Thursday, April 26, 2007

"Neurotheology" Enters Popular Culture

Over the weekend I attended a series of Vajrayana Buddhist teachings. Afterwards, I offered the comment that Vajrayana seems to combine with the spiritual culture in which it arises. My sample size consisted of the only two major schools of Vajrayana left in the world - Tibetan Buddhism, in which Vajrayana incorporated elements from the native Bon religion, and Japanese Shingon Buddhism, which incorporated elements of Shinto.
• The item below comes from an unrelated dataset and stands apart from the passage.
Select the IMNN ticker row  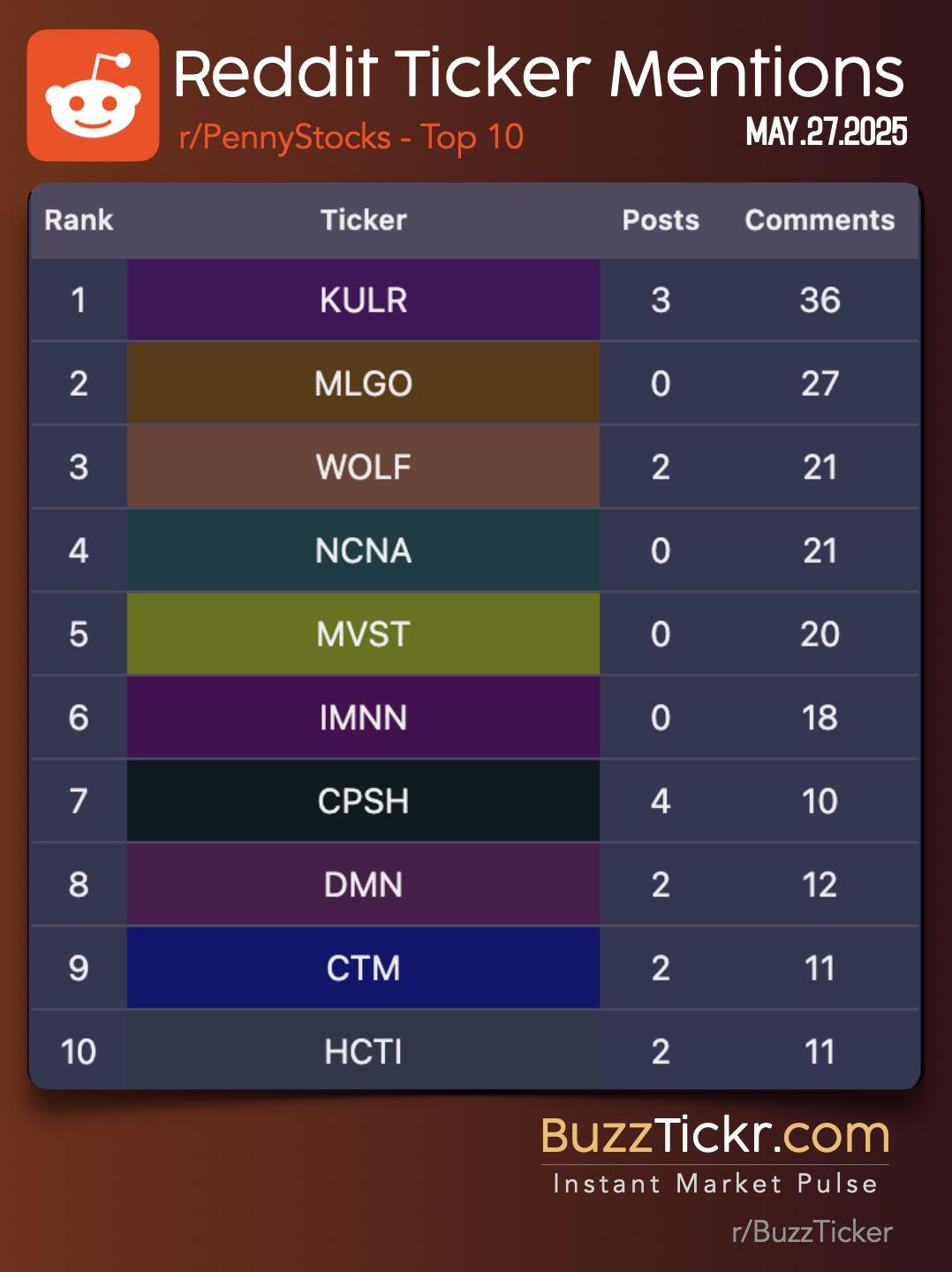pyautogui.click(x=475, y=717)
In the Western world it appears such a process is going on right now as Vajrayana becomes a more popular spiritual path. Mainstream Christianity positions itself as incompatible with Buddhism due to the univalent theology of montheism, so Vajrayana is combining with another belief system common in the industrialized world - scientism, the belief that the world can be comprehended through the application of the scientific method. The Dalai Lama even appeared at a recent neuroscience conference and discussed meditation with the assembled researchers.
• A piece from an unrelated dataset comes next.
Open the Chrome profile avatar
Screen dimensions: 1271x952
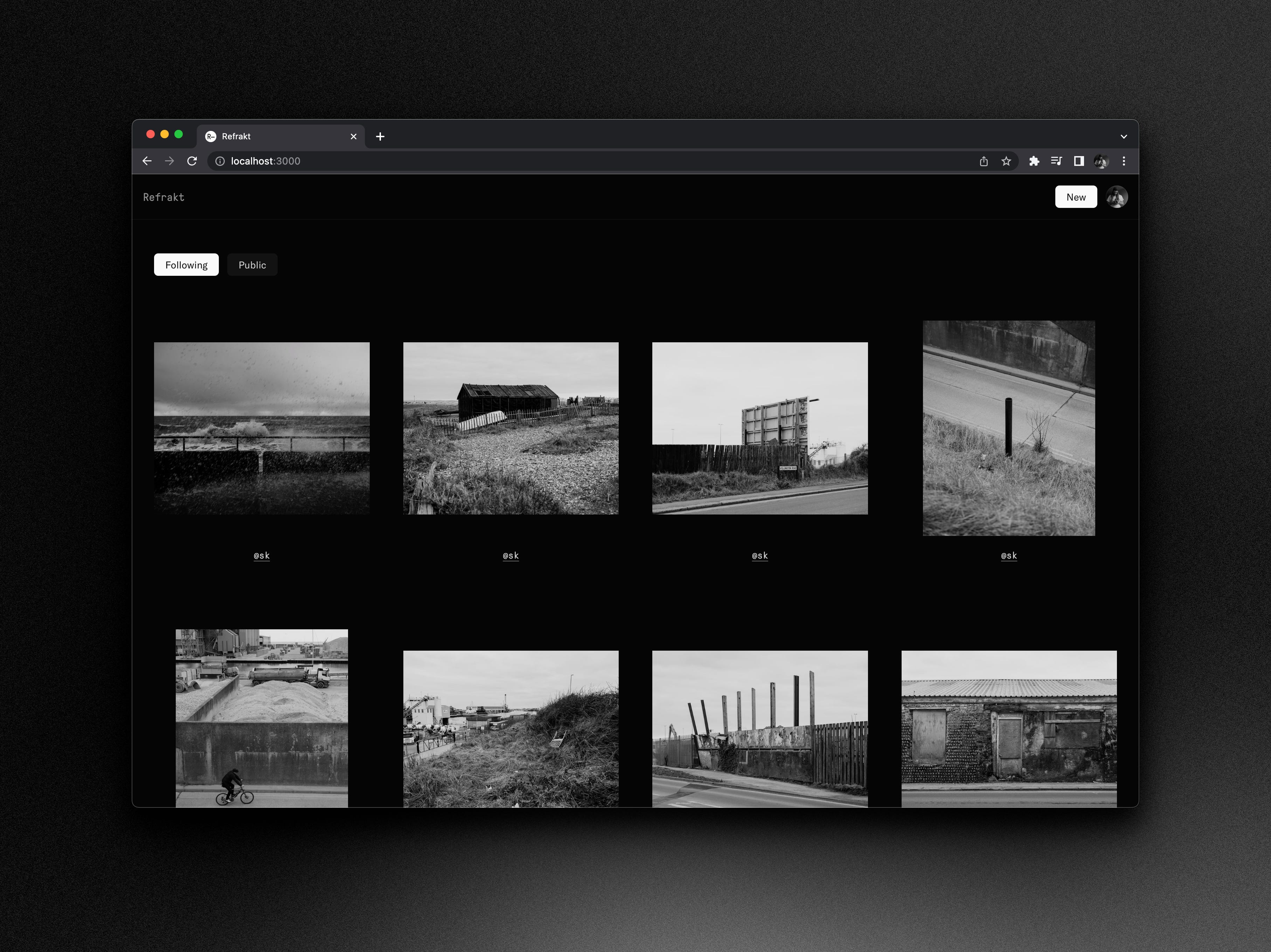[1101, 161]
This synthesis has a new, catchy name: "Neurotheology." Two articles from Slate discuss the rise of this worldview and how it applies a scientific understanding of the brain to spiritual states of consciousness.

God is in the Dendrites: Can "neurotheology" bridge the gap between religion and science?

Spirit Tech: How to wire your brain for religious ecstasy.

This all sure sounds like "the method of science, the aim of religion" to me! Clearly Aleister Crowley was ahead of his time, but then he always knew that he was.